Cartesia

Inference Engineer

San Francisco, CA
Python Machine Learning CUDA Triton vLLM SGLang
Description

Inference Engineer

Department: Research

Location: *HQ - San Francisco, CA

Compensation: $180K – $250K

Employment Type: FullTime

About Cartesia

Our mission is to build the next generation of AI: ubiquitous, interactive intelligence that runs wherever you are. Today, not even the best models can continuously process and reason over a year-long stream of audio, video and text—1B text tokens, 10B audio tokens and 1T video tokens—let alone do this on-device.

We're pioneering the model architectures that will make this possible. Our founding team met as PhDs at the Stanford AI Lab, where we invented State Space Models or SSMs, a new primitive for training efficient, large-scale foundation models. Our team combines deep expertise in model innovation and systems engineering paired with a design-minded product engineering team to build and ship cutting edge models and experiences.
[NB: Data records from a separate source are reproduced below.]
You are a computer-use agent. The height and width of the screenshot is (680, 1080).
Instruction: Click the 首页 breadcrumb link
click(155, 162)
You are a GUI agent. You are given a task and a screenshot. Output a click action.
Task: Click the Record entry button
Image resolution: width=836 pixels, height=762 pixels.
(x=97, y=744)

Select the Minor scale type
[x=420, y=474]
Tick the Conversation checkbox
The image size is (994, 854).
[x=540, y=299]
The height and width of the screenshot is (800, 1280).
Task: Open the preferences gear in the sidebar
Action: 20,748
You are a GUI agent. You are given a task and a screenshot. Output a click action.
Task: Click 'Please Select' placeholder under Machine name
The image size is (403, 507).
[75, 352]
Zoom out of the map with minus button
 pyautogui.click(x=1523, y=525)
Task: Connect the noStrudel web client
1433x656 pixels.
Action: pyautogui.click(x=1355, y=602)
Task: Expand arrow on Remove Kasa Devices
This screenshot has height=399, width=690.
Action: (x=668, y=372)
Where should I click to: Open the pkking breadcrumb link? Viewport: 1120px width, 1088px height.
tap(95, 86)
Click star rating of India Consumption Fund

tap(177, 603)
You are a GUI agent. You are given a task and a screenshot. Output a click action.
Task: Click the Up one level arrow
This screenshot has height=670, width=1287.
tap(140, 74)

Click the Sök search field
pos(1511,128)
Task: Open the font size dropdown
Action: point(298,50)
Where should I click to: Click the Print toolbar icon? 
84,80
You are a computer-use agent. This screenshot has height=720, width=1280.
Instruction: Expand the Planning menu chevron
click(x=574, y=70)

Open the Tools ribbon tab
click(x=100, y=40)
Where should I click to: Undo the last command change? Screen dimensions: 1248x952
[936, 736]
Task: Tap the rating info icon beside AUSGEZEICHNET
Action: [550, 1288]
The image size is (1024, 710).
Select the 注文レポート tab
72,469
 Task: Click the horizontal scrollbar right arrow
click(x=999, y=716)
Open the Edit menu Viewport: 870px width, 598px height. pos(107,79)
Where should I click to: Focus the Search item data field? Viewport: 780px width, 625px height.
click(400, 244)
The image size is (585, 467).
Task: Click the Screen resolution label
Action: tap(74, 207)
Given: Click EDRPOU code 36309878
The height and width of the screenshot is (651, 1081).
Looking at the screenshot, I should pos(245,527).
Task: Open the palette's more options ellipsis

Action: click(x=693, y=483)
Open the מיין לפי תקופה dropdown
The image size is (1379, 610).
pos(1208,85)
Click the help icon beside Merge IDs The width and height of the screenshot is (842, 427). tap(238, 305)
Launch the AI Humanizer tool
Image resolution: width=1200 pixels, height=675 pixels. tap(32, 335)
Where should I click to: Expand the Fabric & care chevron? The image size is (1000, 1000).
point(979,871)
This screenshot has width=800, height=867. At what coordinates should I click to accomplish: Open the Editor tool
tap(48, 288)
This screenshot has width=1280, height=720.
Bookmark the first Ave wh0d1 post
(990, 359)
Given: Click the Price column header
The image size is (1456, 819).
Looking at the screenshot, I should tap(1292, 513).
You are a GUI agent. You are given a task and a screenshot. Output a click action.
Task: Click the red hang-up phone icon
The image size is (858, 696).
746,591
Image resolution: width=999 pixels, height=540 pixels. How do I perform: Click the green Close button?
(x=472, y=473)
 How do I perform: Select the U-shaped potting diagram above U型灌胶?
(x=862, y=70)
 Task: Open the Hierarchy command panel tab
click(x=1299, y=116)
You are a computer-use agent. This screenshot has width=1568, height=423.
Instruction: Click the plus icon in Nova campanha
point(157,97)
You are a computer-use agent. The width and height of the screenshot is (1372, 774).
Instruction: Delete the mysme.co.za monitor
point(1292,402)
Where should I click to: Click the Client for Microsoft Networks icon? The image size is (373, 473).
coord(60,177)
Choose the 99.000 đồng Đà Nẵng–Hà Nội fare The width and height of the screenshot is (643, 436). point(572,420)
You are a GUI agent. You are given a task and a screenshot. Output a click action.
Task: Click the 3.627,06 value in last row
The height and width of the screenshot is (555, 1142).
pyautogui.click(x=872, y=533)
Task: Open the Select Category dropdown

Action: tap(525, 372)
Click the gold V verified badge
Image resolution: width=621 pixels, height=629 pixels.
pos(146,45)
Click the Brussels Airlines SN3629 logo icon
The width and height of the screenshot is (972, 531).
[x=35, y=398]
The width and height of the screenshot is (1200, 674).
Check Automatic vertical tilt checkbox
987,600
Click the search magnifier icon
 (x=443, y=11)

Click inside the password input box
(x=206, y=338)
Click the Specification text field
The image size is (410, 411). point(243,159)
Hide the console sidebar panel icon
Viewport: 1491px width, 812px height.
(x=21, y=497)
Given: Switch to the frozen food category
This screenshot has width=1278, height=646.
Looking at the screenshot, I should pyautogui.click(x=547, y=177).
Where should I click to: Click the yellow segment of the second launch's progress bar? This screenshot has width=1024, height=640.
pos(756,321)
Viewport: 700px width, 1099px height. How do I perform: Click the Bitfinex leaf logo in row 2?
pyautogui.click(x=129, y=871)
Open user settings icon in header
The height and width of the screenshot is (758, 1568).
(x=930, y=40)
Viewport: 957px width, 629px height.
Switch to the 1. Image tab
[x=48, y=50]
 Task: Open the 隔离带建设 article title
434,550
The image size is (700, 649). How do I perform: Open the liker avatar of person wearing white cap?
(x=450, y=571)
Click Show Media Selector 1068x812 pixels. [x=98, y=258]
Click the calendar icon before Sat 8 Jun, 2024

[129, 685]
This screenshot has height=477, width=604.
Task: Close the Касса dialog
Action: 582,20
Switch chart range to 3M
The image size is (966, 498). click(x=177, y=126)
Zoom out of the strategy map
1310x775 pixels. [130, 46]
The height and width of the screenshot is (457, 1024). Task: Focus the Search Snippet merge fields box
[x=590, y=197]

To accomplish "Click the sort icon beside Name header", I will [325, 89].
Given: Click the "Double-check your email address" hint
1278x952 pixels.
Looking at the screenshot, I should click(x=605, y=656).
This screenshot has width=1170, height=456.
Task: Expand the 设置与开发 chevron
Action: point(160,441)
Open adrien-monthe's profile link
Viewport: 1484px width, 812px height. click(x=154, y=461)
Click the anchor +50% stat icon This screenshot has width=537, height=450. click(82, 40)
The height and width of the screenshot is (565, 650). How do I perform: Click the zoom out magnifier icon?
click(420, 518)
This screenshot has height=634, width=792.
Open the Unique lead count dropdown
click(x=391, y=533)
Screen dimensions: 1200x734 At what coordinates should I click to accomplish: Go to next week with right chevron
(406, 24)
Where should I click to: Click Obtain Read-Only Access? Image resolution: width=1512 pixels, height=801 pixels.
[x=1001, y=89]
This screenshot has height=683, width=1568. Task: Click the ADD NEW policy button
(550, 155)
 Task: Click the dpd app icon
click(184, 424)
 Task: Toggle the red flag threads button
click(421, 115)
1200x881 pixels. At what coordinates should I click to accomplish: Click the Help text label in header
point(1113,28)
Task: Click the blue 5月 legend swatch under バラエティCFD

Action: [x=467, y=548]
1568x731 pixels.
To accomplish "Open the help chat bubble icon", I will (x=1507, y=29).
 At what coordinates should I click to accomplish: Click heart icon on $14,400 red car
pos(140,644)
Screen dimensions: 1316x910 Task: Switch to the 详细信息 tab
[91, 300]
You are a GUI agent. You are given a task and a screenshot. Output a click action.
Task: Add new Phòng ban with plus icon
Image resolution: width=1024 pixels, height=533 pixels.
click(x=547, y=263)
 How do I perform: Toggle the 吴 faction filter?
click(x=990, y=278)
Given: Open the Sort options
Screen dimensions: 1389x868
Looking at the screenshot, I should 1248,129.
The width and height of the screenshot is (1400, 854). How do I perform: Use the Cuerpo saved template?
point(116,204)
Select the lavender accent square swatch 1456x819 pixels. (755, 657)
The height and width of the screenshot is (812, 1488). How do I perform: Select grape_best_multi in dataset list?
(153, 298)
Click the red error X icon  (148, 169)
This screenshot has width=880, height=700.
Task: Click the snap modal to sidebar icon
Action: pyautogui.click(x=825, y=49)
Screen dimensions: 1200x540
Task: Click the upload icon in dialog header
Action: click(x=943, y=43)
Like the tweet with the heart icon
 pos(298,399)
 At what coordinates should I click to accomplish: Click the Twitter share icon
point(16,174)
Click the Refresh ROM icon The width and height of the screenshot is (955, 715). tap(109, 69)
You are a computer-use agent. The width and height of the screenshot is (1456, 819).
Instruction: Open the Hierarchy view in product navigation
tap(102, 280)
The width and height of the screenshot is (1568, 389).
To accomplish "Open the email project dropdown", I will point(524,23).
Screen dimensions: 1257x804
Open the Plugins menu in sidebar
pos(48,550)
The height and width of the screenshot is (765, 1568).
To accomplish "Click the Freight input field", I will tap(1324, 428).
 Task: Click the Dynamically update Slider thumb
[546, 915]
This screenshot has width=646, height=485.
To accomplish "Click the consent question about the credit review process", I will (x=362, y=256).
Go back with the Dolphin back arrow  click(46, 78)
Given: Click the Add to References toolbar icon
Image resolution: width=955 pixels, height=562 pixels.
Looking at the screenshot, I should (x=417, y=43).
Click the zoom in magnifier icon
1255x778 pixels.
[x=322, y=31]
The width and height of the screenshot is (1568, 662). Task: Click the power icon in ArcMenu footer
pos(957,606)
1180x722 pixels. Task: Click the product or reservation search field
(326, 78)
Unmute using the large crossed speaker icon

We're funded by leading investors at Index Ventures and Lightspeed Venture Partners, along with Factory, Conviction, A Star, General Catalyst, SV Angel, Databricks and others. We're fortunate to have the support of many amazing advisors, and 90+ angels across many industries, including the world's foremost experts in AI.

About the Role

We're hiring an Inference Engineer to advance our mission of building real-time multimodal intelligence.

Your Impact

  • Design and build low latency, scalable, and reliable model inference and serving stack for our cutting edge foundation models using Transformers, SSMs and hybrid models.

  • Work closely with our research team and product engineers to serve our suite of products in a fast, cost-effective, and reliable manner. 

  • Design and build robust inference infrastructure and monitoring for our products. 

  • Have significant autonomy to shape our products and directly impact how cutting-edge AI is applied across various devices and applications.

What You Bring

Given the scale and difficulty of problems we work on, we value strong engineering skills at Cartesia.

  • Strong engineering skills, comfortable navigating complex codebases and an eye for writing clean and maintainable code. 

  • Experience building large-scale distributed systems with high demands on performance, reliability, and observability.

  • Technical leadership with the ability to execute and deliver zero-to-one results amidst ambiguity. 

  • Background in or experience working on inference pipelines with machine learning and generative models.

  • Experience implementing state of the art Machine Learning models and research to applied problems.

  • Preferable: experience with vLLM, SGLang, Continuous Batching or other inference frameworks.

  • Preferable: experience working in CUDA, Triton or similar

What We Offer

🍽 Lunch, dinner and snacks at the office.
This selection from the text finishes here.